[Série de tâches]
a: Selon le compte rendu du roman « L'acquittement », quel métier exerce Louis ?
b: Prolongez le compte rendu du roman « L'acquittement » en reprenant après sa dernière phrase.

Pour avoir lu « La petite fille qui aimait trop les allumettes », j’étais vigilante : je savais Gaëtan Soucy capable de me surprendre à tout moment, de faire subir à son récit un brutal revirement, de lui donner une perspective nouvelle à quelques pages de la fin, de le plonger subitement dans l’horreur…
« L’acquittement » comporte bien lui aussi sa part de mystère : ce roman met en scène Louis, un organiste et compositeur depuis peu en mal d’inspiration, pour une raison que l’on ignore. Au début du récit, il se rend dans le village de Saint Aldor, afin d’y rencontrer les Von Croft, qu’il n’a pas vus depuis 20 ans, « pour des raisons personnelles ».
On comprend aussi que la femme de Louis, Françoise, est gravement malade, sans en savoir plus. Elle évoque, dans une lettre qu’elle a rédigée à l’attention de son époux, et que ce dernier a rangée dans ses bagages, plusieurs autres points obscurs pour le lecteur.
Lorsque Louis parvient chez les Von Croft, Saint Aldor est en ébullition : la fille du bedeau a disparu, et la quasi-totalité du village participe aux recherches.
Voilà qui promettait ! Quel allait être le résultat de la confluence de tous ces éléments énigmatiques ? Quelle réponse inattendue allait bien pouvoir apporter l’auteur aux multiples questions qu’il me faisait me poser ?

[Données fournies]
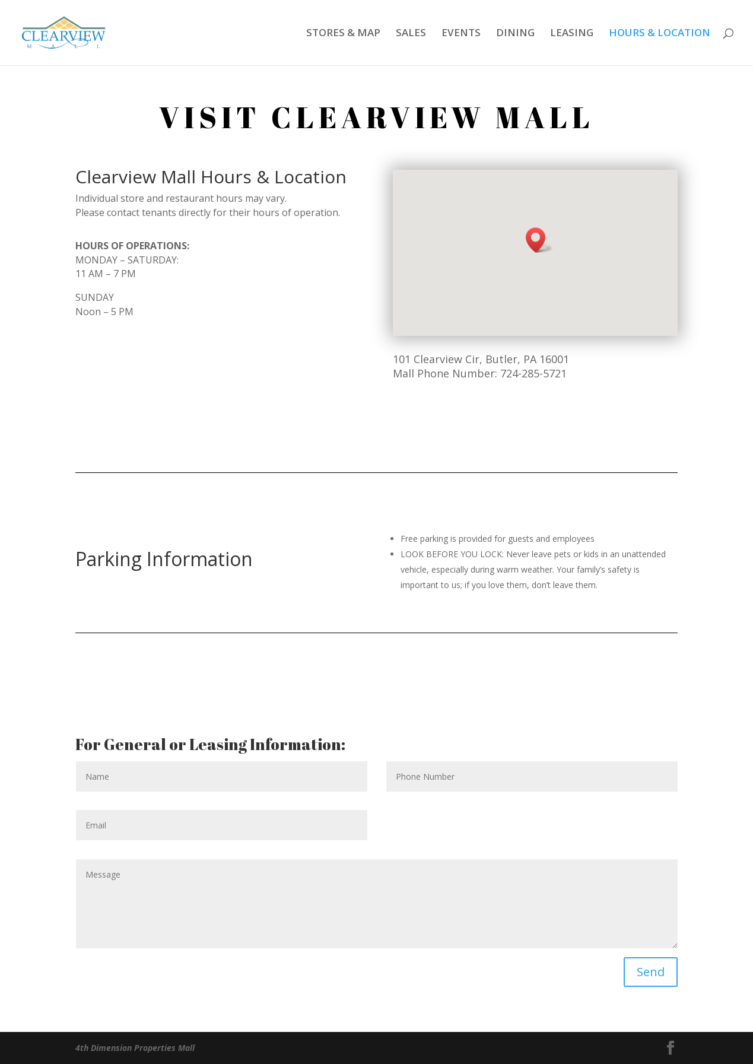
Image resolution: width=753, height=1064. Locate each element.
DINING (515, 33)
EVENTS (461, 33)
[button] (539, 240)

[Réponses par tâche]
a: Louis est organiste et compositeur.

b:
J’ai bien reconnu dans « L’acquittement » l’empreinte de Gaëtan Soucy : il instille à son récit des petites touches d’étrangeté, de furtives anomalies qui interpellent le lecteur sans toutefois lui donner de véritable piste quant au fin mot de l’histoire. On ne sait pas ce qui est vrai ou faux, on a du mal à distinguer la part d’affabulation de celle du réel. Et j’y ai retrouvé aussi cette impression d’être parfois hors du temps ; bien que certains faits placent le contexte du roman juste après la 2nde guerre mondiale, d’autres éléments revêtent un caractère intemporel, voire ancien (à vrai dire, je n’ai pas d’exemple qui me vienne à l’esprit, mais plutôt le souvenir d’une vague sensation).
En revanche, il n’y a pas dans « L’acquittement » de brusque révélation nous obligeant à reconsidérer toute l’histoire sous un autre angle, mais seulement des indices suffisamment étranges pour nous laisser en proie à de nombreuses questions, laissant le choix de diverses interprétations…
Il m’a plu en ce qui me concerne d’y voir l’histoire d’un homme qui, incapable d’assumer la réalité de l’ignominie humaine, en devenait fou, à peine capable de supporter sa propre humanité, ses propres faiblesses.
Je dois bien avouer que je me suis sentie un peu frustrée… j’admets cependant qu’après avoir écrit un ovni tel que « La petite fille qui aimait trop les allumettes », il est sans doute difficile de renouveler l’exploit ! (1)
(1) Bon, après une petite vérification, j'apporte ici un rectificatif : Gaëtan Soucy a écrit "L'acquittement" avant "La petite fille...". Donc, tout est ma faute, j'aurais dû les lire dans l'ordre inverse !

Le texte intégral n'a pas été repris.